The trainees are now in the middle of instrument flying certification – testing their ability to fly using only the instruments without relying of visual input through the cockpit windows. This is essential for bad weather, when all pilots are likely to see is clouds, and night flying.
To simulate this, the instructors place a cover on the windshield, removing it when the plane is about to make a landing (at which altitude the runway should be visible even in a storm.
It’s nice to hear that Tezuka has added “roger” to her English repertoire. In fact, we get to hear more English this time than in any other episode (which means more flight training and practice, by definition).
Suzu wrongly believes that Taiji is after Oda Chisato (Aibu Saki) when he’s clearly interested in Tezuka. As a result, she goes to Tezuka for help . . .
. . . and this leads to a conversation between Tezuka and Taiji that they each take in different ways, so that Taiji now believes Tezuka likes him!
Oh, dear. Looks like they’re advancing the romantic subplot, but will anything come of it?
Thankfully, the three invaders decide to return to Japan after Christmas so that the trainees aren’t too stressed out when it comes time for the instrument flight test.
They have two chances to pass the test. The weather conditions are poor – though not so bad that they would be grounded. And when you think about it, poor weather is exactly when they’d be flying by instrument anyway.
We see some of them in-flight. Kotori has trouble focusing on the instruments. Oda continues to be perfect until she gets rattled by a bird strike (a bird smashing into the windshield – that would ruin any pilot’s day).
Tezuka still isn’t good at keeping things steady, which is sort of important when you’ve got passengers.
As it turned out, only Taiji passed on the first try, leaving everyone else in a tough position.
None more so than Chisato, though. After all, she had been perfect up to that bird strike, and this is the first time she’s had any reason to lose confidence. Is it just the same thing as what happened with Tezuka a few episodes ago, or is there something else going on?
Tezuka asks Kunikida to cheer Oda up, but he has trouble getting started. He ultimately tells her not to get hung up about the perfect score.
After that, Oda decides to hang out with Tezuka to loosen up. Tezuka tells a little white lie – that she didn’t tell Kunikida to have that talk with Oda. I guess that’s fair, but it might lead to another romantic misunderstanding with Oda thinking Kunikida has feelings for her.
I’m not sure why we suddenly jump to two minor characters in Japan (the focus should only ever be on major characters, and neither Suzu nor Rinko qualify) . . .
. . . but we turn back to the trainees quickly enough, and the team decides to go running together.
They realize that they’re each good at different aspects of instrument flying, and try to help each other. Ah! There’s that vaunted teamwork Kunikida took such pains to instill in them!
Oda and Tezuka get some good simulation time in, with Oda continuing to look more relaxed.
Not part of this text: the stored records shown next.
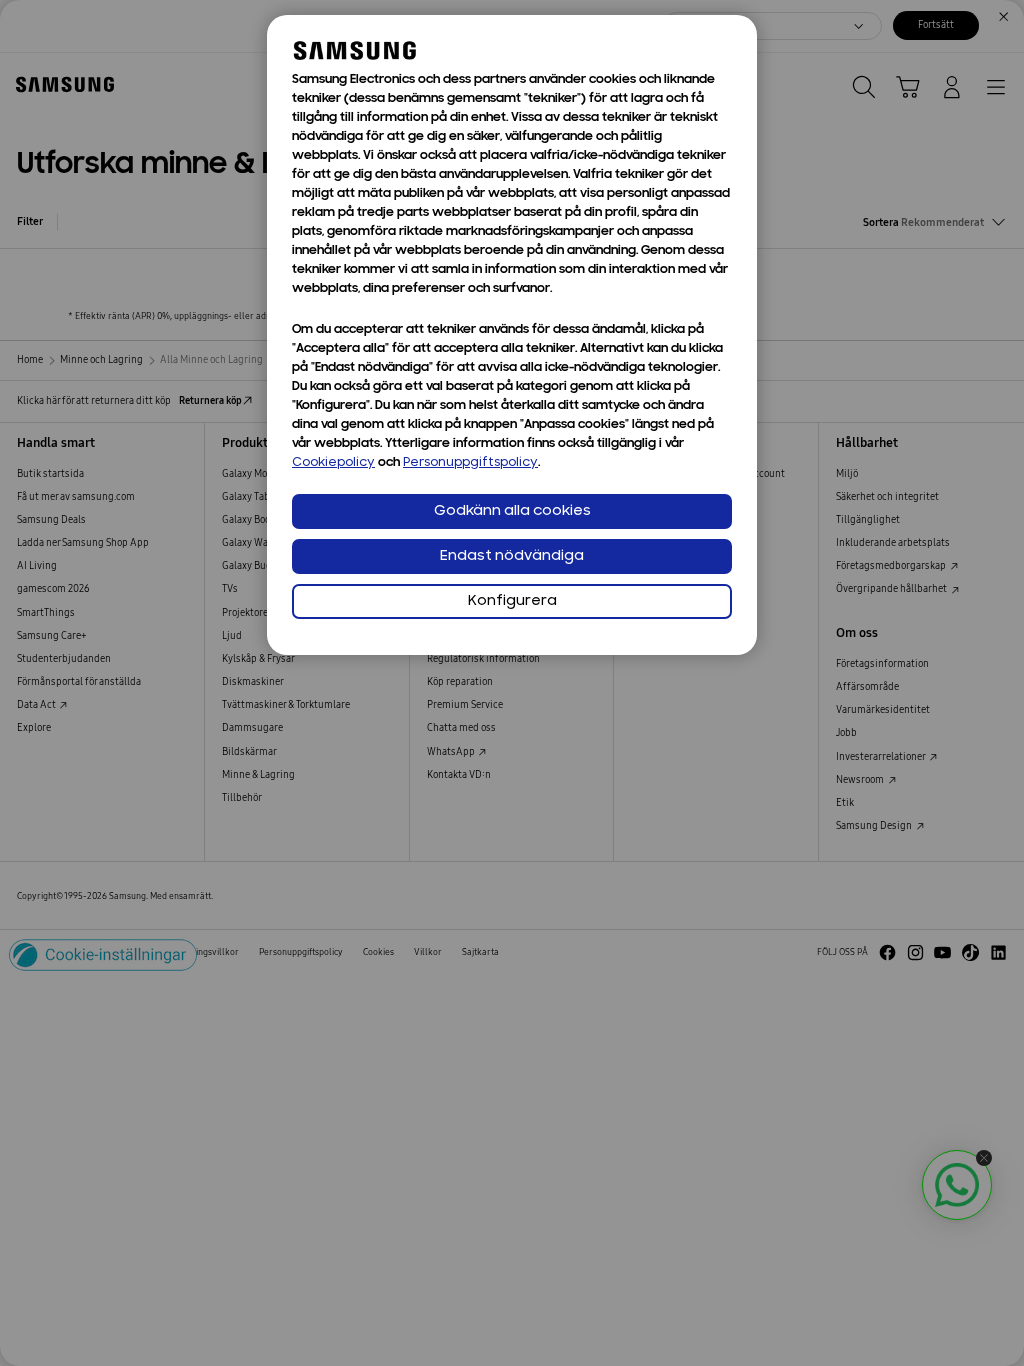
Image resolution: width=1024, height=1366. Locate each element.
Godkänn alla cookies (512, 511)
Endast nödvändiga (512, 556)
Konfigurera (512, 601)
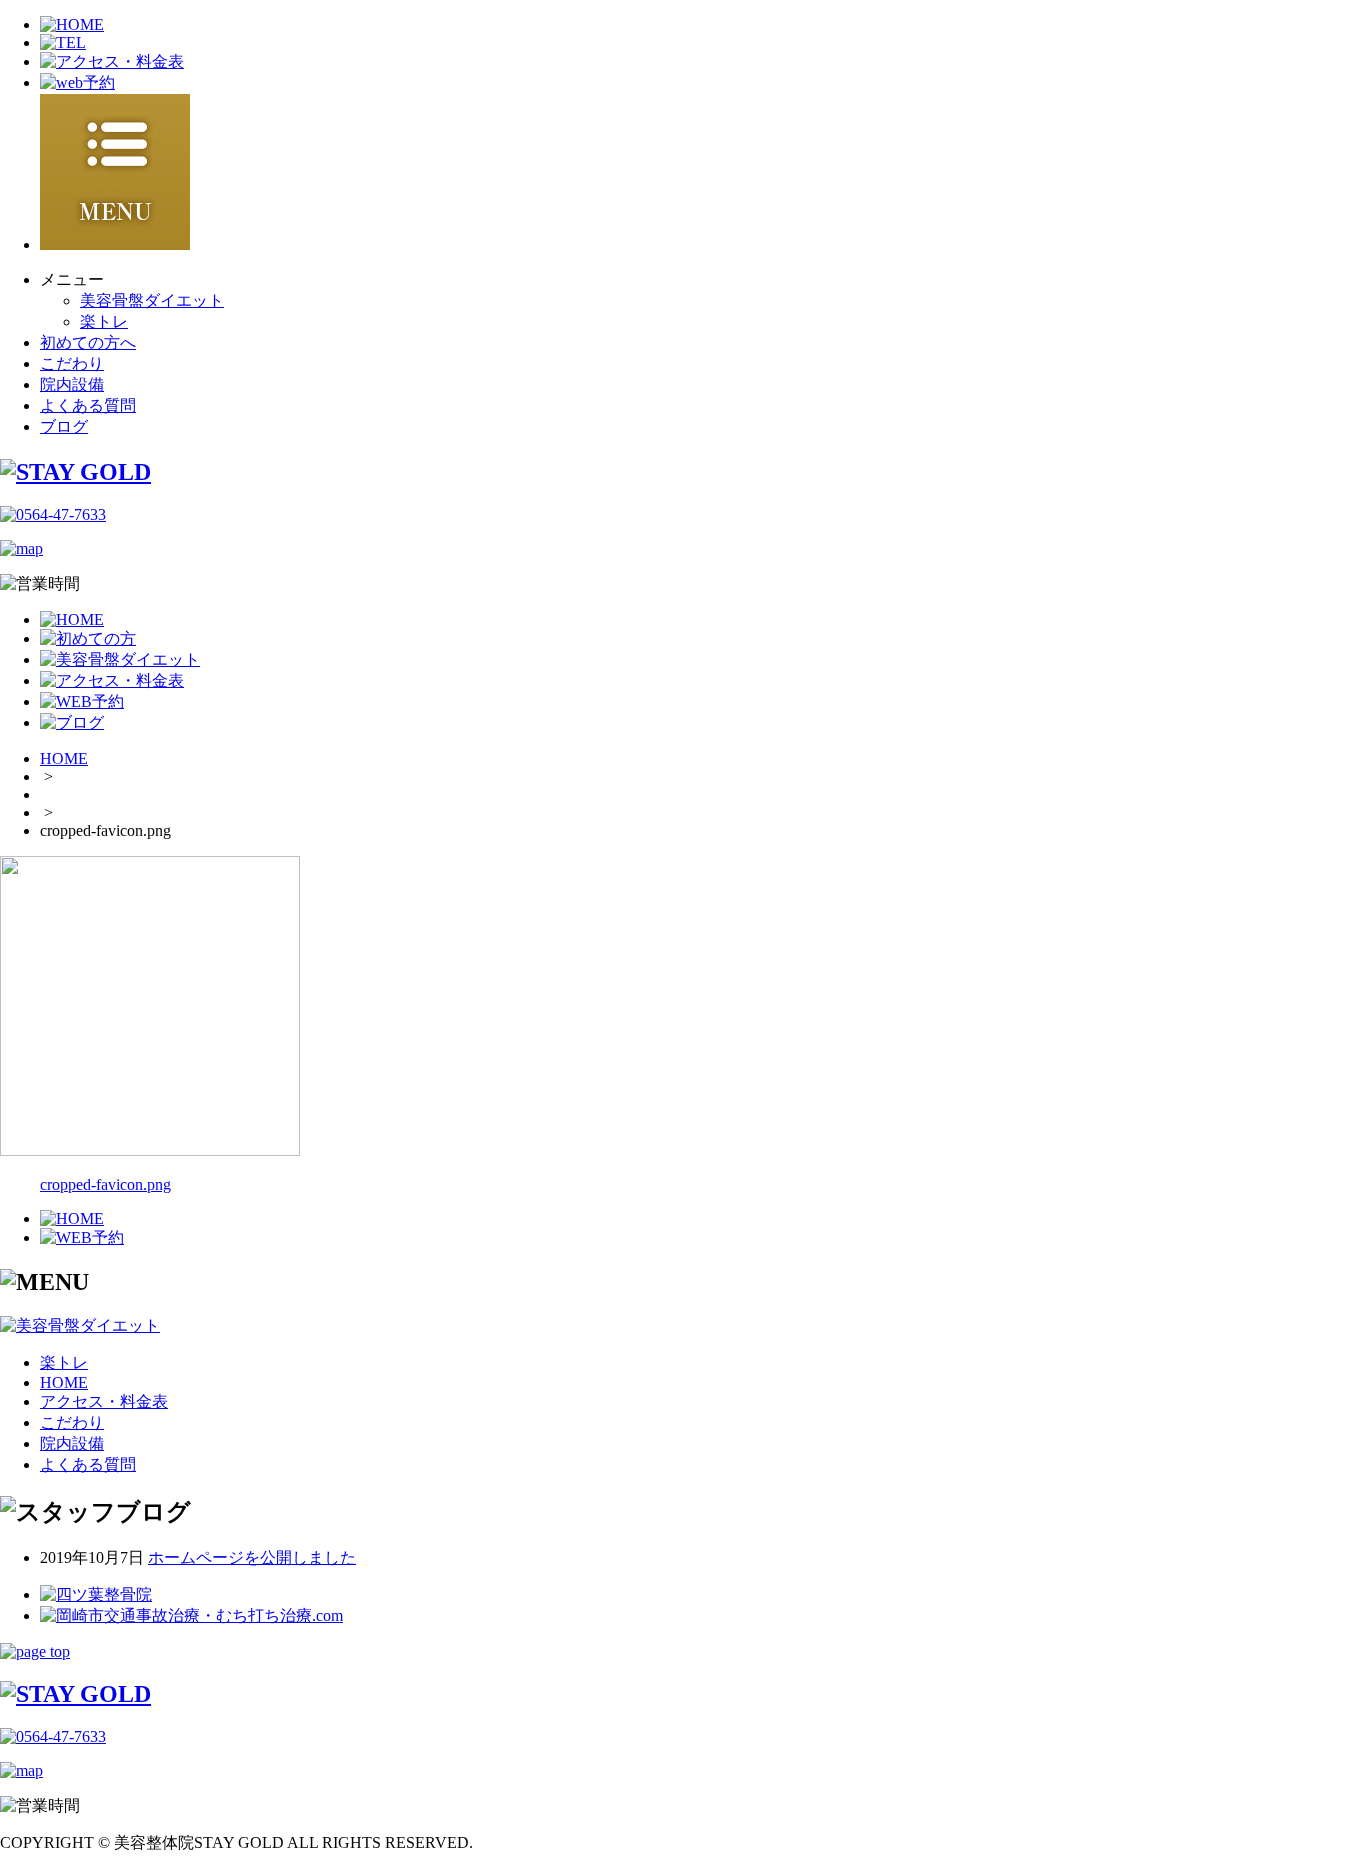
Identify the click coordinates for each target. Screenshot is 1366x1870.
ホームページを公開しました (252, 1557)
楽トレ (104, 321)
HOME (64, 758)
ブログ (64, 426)
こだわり (72, 363)
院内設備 (72, 384)
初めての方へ (88, 342)
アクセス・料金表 (104, 1401)
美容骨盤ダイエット (152, 300)
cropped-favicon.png (105, 1184)
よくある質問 (88, 405)
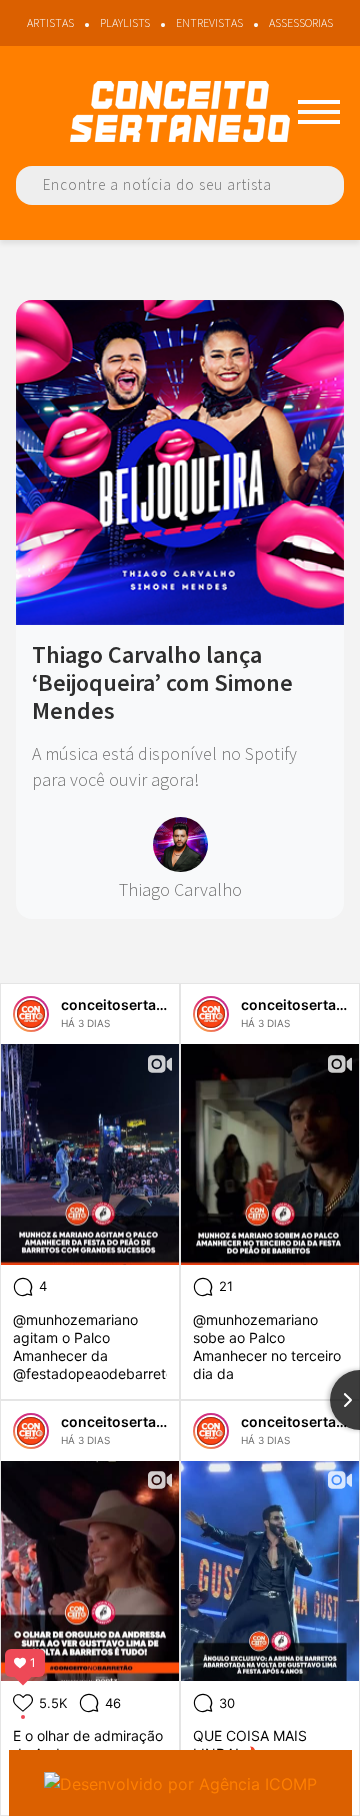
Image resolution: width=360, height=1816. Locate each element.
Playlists (125, 22)
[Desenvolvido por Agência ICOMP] (180, 1783)
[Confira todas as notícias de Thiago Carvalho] (180, 844)
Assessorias (301, 22)
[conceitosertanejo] (31, 1014)
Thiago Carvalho (180, 889)
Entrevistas (209, 22)
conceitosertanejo (123, 1004)
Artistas (50, 22)
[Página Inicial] (180, 111)
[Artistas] (319, 112)
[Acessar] (180, 618)
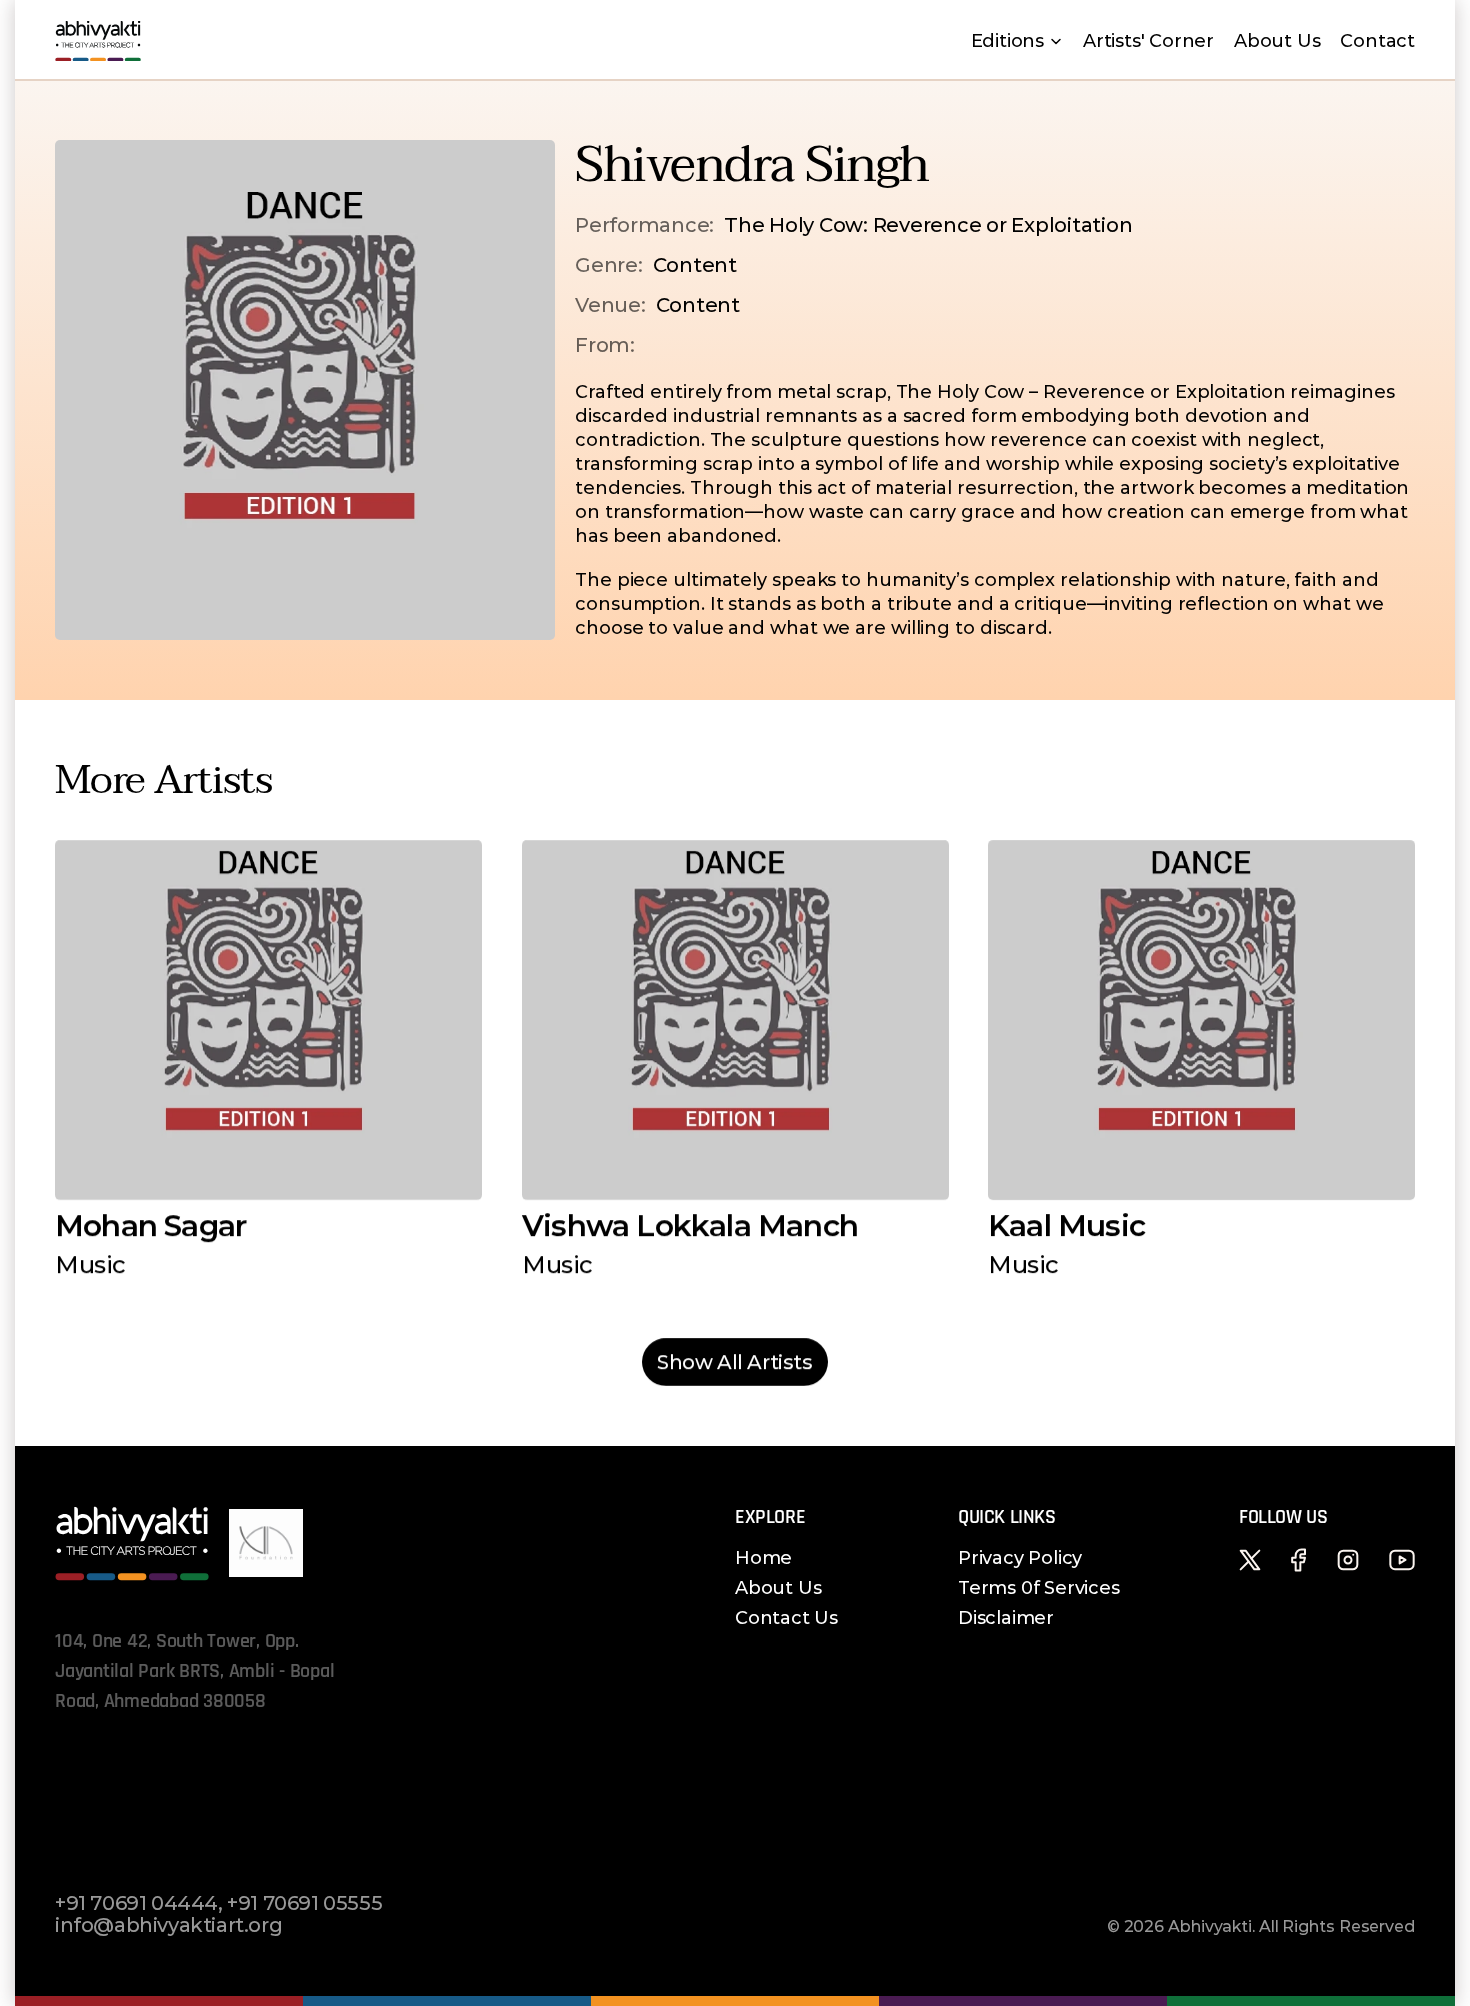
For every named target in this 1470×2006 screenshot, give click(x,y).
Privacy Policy (1020, 1558)
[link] (735, 1362)
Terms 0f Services (1039, 1588)
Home (763, 1558)
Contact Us (786, 1618)
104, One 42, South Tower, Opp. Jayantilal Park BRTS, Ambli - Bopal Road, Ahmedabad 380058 (197, 1671)
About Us (778, 1588)
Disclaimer (1006, 1618)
That hurricane in the news . . . it has no chance of spraying any rain on North Dakota. I love the description of it as SSE of North Dakota when it’s a thousand miles away – almost the length of mainland Japan.
There’s enough rain to give them more time to prepare, though, so Tezuka and Oda take the opportunity in possibly the best scene of the series so far. Certainly their best sister-to-sister moment.
As the sky clears, it’s time for them to figure out who has the right stuff to be a pilot and who doesn’t.
So, we have a definite spoiler to avoid in this episode: will they all be able to pass?
There was also a side issue running throughout the episode – will Shinozaki (Iwaki Koichi) continue flying or retire?
I guess that’ll sort of depend on how the next generation of hopefuls shapes up.
It was definitely a much more interesting ending than we’ve seen in this drama so far, and a more compelling episode overall. The pacing was good and the characterizations were solid.
As has been true, this series continues to be at its best when it’s the story of the two almost-sisters – Oda Chisato and Tezuka Haru – and the reason this episode worked was because it largely focused on that relationship.